Abstract: Determining optimal process parameter settings critically influences productivity, quality, and cost of production in the plastic injection molding industry. Selecting the proper process conditions for the injection molding process is treated as a multi-objective optimization problem, where different objectives, such as minimizing product weight, volumetric shrinkage, or flash present trade-off behaviors. As such, various optima may exist in the objective space. This paper presents the development of an experiment-based optimization system for the process parameter optimization of multiple-input multiple-output plastic injection molding process. The development integrates Taguchi’s parameter design method, neural networks based on PSO (PSONN model), multi-objective particle swarm optimization algorithm, engineering optimization concepts, and automatically search for the Pareto-optimal solutions for different objectives. According to the illustrative applications, the research results indicate that the proposed approach can effectively help engineers identify optimal process conditions and achieve competitive advantages of product quality and costs.6211
Keywords Plastic injection molding . Back-propagation neural networks . Particle swarm algorithm . Multi-objective . Optimization
1 Introduction
Optimizing process parameter problems are routinely performed in the manufacturing industry, particularly in setting final optimal process parameters. Final optimal process parameter setting is recognized as one of the most important steps in injection molding for improving the quality of molded products. Traditionally, the process conditions are often determined by experienced engineers or based on reference handbooks and later improved and fine-tuned by trial and error and Taguchi’s parameter design method on the shop floor. This method depends greatly on the experience of molding operators and could potentially be costly and time consuming, especially with new resins or new applications, thus it is not suitable for complex manufacturing processes. Hsu [1] argued that when using a trial-and-error process, it is impossible to verify the actual optimal process parameter settings. Moreover, Taguchi’s parameter design method can only find the best specified process parameter level combination which includes the discrete setting values of process parameters. Application of the conventional Taguchi parameter design method is unsuitable when one of the process parameter variables is continuous, and it cannot help engineers obtain optimal process parameter setting results [2]. Furthermore, when engineers deal with a multiresponse process parameter design problem, the conventional Taguchi parameter design method runs into difficulties [3]. Advanced methods are highly demanded to model and optimize the injection molding process with the purpose of manufacturing high-quality plastic parts.

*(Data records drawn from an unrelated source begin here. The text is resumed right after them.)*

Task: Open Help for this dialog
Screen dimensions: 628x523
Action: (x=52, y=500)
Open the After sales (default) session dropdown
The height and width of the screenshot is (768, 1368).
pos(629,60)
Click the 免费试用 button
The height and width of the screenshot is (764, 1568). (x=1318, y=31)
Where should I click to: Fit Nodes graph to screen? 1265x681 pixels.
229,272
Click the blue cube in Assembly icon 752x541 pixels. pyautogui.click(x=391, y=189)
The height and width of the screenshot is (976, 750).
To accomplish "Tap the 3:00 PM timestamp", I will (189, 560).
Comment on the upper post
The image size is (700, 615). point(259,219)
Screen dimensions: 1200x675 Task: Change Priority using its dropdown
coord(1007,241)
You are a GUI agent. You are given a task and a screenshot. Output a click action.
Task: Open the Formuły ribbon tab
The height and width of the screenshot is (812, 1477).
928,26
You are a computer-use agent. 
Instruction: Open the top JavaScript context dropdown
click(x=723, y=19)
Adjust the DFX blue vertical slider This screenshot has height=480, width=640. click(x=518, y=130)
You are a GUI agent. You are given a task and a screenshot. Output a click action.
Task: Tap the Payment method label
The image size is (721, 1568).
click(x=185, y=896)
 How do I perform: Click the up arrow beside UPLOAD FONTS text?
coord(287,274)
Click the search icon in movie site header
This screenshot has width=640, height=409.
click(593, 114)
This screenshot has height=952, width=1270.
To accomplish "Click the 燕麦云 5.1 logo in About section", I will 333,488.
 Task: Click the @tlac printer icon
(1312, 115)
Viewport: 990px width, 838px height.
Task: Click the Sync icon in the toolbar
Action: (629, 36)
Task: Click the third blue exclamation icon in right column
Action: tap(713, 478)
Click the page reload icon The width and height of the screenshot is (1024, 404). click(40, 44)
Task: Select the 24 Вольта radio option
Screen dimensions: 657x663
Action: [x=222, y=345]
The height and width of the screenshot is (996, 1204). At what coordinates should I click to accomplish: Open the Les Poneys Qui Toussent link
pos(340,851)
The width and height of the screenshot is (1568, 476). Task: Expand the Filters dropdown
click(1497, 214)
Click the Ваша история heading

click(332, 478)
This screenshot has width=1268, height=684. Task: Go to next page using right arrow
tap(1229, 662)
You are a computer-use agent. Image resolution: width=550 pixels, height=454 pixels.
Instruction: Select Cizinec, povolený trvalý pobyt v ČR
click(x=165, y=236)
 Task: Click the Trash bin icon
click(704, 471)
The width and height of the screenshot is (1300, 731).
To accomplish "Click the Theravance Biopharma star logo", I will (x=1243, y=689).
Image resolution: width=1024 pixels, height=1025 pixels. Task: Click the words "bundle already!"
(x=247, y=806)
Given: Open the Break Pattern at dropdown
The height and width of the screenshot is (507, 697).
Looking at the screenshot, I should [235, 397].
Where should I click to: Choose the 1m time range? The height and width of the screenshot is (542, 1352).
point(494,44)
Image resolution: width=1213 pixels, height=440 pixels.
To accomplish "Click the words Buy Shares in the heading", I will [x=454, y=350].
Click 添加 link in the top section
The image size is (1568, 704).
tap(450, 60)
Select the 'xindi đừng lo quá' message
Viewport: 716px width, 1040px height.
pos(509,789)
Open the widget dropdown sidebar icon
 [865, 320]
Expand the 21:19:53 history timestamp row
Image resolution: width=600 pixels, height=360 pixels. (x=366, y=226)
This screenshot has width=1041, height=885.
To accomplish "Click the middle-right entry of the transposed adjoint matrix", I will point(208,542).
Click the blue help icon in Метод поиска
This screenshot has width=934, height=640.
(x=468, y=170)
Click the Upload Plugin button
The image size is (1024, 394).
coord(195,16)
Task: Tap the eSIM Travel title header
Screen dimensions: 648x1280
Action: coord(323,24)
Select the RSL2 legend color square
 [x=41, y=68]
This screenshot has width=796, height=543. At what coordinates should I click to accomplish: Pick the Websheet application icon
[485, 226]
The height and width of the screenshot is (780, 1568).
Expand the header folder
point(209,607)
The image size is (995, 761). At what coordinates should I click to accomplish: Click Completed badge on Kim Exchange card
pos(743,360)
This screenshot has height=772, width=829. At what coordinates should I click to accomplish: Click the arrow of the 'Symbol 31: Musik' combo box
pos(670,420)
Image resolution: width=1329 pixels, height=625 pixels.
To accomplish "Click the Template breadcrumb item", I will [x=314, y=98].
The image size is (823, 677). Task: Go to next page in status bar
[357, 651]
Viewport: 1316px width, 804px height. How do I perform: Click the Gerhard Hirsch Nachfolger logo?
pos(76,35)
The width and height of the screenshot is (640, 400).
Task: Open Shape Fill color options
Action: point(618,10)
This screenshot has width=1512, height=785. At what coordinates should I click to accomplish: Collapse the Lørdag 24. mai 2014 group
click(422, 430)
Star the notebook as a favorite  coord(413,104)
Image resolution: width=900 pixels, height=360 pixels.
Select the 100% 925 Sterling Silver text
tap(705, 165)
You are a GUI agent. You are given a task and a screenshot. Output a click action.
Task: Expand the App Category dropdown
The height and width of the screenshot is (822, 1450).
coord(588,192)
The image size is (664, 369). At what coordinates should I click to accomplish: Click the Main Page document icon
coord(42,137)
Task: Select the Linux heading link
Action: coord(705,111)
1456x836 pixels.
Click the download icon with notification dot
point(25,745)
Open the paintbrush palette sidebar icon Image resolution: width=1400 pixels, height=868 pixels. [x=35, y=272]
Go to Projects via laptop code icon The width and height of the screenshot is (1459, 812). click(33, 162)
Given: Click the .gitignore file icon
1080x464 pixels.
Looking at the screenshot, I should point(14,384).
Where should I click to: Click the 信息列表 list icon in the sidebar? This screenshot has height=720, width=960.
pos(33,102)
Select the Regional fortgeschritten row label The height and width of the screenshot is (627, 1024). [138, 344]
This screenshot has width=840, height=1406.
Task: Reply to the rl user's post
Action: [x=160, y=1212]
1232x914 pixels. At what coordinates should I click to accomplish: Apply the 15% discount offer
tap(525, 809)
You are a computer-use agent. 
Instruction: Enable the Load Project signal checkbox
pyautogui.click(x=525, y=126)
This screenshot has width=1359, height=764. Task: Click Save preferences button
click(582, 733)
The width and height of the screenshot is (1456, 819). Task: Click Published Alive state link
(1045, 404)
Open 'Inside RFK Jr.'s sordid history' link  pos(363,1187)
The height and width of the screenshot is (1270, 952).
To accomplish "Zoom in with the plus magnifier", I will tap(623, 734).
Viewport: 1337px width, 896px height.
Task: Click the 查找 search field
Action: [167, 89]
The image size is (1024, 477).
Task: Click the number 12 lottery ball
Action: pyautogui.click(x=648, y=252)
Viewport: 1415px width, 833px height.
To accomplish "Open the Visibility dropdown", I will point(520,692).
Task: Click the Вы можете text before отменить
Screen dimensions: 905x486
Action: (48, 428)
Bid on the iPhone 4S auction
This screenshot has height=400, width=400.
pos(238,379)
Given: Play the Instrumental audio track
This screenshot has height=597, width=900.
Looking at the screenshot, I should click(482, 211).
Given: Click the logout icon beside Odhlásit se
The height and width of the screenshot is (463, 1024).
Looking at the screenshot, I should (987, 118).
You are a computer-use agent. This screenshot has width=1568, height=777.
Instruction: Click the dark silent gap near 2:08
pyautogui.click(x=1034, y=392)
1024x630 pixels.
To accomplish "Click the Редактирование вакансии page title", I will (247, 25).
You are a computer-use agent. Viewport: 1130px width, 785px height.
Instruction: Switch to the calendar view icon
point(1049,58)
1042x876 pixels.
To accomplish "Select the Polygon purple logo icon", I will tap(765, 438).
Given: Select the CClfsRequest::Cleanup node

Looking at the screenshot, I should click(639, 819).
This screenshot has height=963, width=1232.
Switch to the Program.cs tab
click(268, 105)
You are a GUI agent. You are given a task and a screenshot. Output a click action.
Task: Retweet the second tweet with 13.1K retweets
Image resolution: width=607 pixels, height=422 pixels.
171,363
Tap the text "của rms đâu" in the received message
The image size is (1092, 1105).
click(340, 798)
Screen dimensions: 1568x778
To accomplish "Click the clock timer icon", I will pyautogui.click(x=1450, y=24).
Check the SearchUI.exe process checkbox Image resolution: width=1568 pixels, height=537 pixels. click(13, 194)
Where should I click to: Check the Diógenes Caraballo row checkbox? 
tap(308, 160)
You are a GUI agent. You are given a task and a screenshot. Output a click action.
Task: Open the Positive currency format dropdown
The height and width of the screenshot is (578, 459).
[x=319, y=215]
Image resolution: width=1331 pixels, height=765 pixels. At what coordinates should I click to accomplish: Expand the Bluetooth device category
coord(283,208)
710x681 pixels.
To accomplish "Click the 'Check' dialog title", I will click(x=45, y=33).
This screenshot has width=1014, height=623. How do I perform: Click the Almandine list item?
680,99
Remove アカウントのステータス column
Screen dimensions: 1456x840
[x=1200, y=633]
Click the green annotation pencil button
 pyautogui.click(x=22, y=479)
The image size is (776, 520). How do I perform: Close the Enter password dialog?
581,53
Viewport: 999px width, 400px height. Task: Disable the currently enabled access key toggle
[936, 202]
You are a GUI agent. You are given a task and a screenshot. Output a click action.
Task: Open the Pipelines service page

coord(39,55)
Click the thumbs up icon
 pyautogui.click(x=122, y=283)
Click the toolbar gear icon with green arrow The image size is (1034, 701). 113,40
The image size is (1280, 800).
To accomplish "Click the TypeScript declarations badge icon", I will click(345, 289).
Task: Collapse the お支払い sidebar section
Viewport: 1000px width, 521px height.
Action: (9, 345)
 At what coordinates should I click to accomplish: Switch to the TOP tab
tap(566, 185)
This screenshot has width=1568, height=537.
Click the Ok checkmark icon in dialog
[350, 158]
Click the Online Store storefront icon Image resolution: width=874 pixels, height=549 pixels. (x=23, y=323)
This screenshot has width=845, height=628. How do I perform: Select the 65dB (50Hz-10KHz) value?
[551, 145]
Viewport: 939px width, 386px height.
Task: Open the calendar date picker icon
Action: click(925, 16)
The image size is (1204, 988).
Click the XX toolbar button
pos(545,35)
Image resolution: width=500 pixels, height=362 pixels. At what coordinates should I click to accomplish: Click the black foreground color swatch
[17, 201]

The quality characteristics of plastic injection-molded products can be roughly pided into three kinds: (1) the dimensional properties, (2) the surface properties, and (3) the mechanical or optical properties [4]. Previously, researchers showed that product weight is a critical quality characteristic and a good indication of the stability of the manufacturing process in plastic injection molding. Yang et al. [4] revealed that product weight is an important attribute for plastic injection-molded products because the product weight has a close relation to other quality properties (e.g.,surface and mechanical properties), particularly other dimensional properties (e.g., thickness). Kamal et al. [5] showed that controlling the product weight is of great commercial interest and can produce great value for production management. One of the most common defects in injection molding is flash. Flash occurs when excess plastic material is extruded from the edges of a mold. Flash may be caused by changes in the processing conditions such as injection pressure, melt temperature, clamp pressure, improper feeding materials, or mold damage [6]. In many cases, the excess material must be trimmed manually, which lowers process efficiency. To reduce inefficiency caused by flash, in-process flash detection techniques are essential. Zhu and Chen [7] described the development of a fuzzy neural network-based in-process mixed material caused flash prediction system for injection molding processes. During the plastic injection molding process, one of the biggest challenges is shrinkage which deteriorates the quality of produced parts [8]. Therefore, product weight, flash, and volumetric shrinkage are feasible quality characteristics which can be used as important responses in the process parameter optimization of plastic injection molding.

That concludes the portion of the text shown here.